I think it’s important for healthcare providers to understand that there are great differences that exist between skin CSCC and head and neck squamous cell cancer. Primarily, cutaneous squamous cell carcinoma is sun damage induced. About 70% of the time, these are UV [ultraviolet] radiation—related cancers. Whereas, head and neck mucosal squamous cell carcinomas are oftentimes related to smoking, tobacco use, or alcohol abuse. In the majority of cases, these are also related to HPV [human papillomavirus]. So there are differences right there in the etiology. The other thing to keep in mind is that these cancers are managed very differently. Where we think of primary head and neck squamous cell carcinomas being treatable either with surgery or chemoradiation, cutaneous squamous cell carcinoma is managed with surgery in many cases, followed by adjuvant radiation.
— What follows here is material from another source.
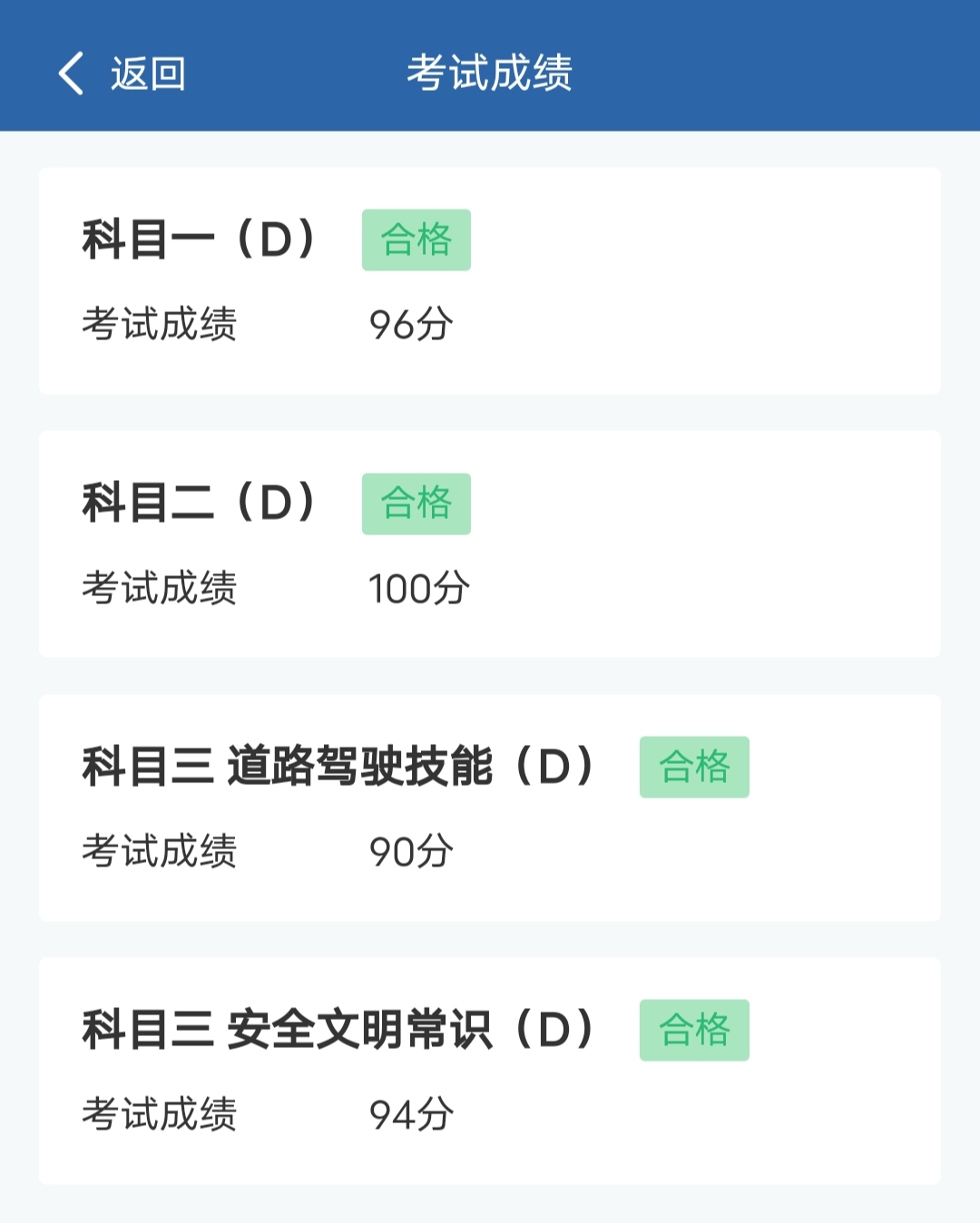Select 科目三 安全文明常识（D） heading
The height and width of the screenshot is (1223, 980).
[x=338, y=1029]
Only in very rare circumstances, it’s followed by chemotherapy.
So there are important risk factors to consider when thinking about CSCC and what might put a patient at further risk for local or distant metastases. Primarily we think about patients who are immunocompromised, either those who have a history of solid organ transplant or prior bone marrow transplant, but also patients who are relatively immunocompromised by a comorbid medical condition. Classically, we think of chronic lymphocytic leukemia but also patients who have HIV and AIDS. Those patients, unfortunately, are at higher risk of more advanced disease because of a compromised immune system.
It’s very important to think about imaging when appropriate for patients who present with advanced CSCC and in particular those who have large lesions that may be involving some in the underlying fascia or muscle, or even symptoms of perineural invasion like local itching. As I mentioned, about 70% of these cases will present on the head and neck, and it’s not uncommon for us in our practice to order an MRI [magnetic resonance imaging] of the head and neck or a CT [computed tomography] scan to rule out either bone invasion or perineural invasion. In some cases, if local lymph node involvement is suspected, then an ultrasound of the draining nodal basin is needed. In some cases, even a PET [positron emission tomography] scan if metastatic disease is suspected is also clinically indicated. Depending upon how long the lesion might be present, and any accompanying symptoms that the patient might be presenting with, the clinician can decide on the appropriate medical imaging. But those are typically the modalities that we use, not only for initial diagnosis but also for subsequent treatment follow-up.
When the AJCC [American Joint Committee on Cancer] version 8 guidelines were updated, there were some important differences between AJCC 8 and AJCC 7. The most important differences were on how we thought about the risk factors of the primary tumor being at risk for local or distant metastasis. We started to look a little bit more at risk factors for more aggressive disease, including perineural invasion and the location of the lesion. We actually found that when we changed to AJCC version 8, we were better able to identify those tumors that were more clinically aggressive. In fact, we captured about 70% of those cases compared to 16% previously. We’re also better able to risk stratify those patients for more aggressive disease. Obviously, those things are important in terms of our treatment considerations when thinking about how and when to involve a multimodality team, including the expertise from a medical oncologist such as myself.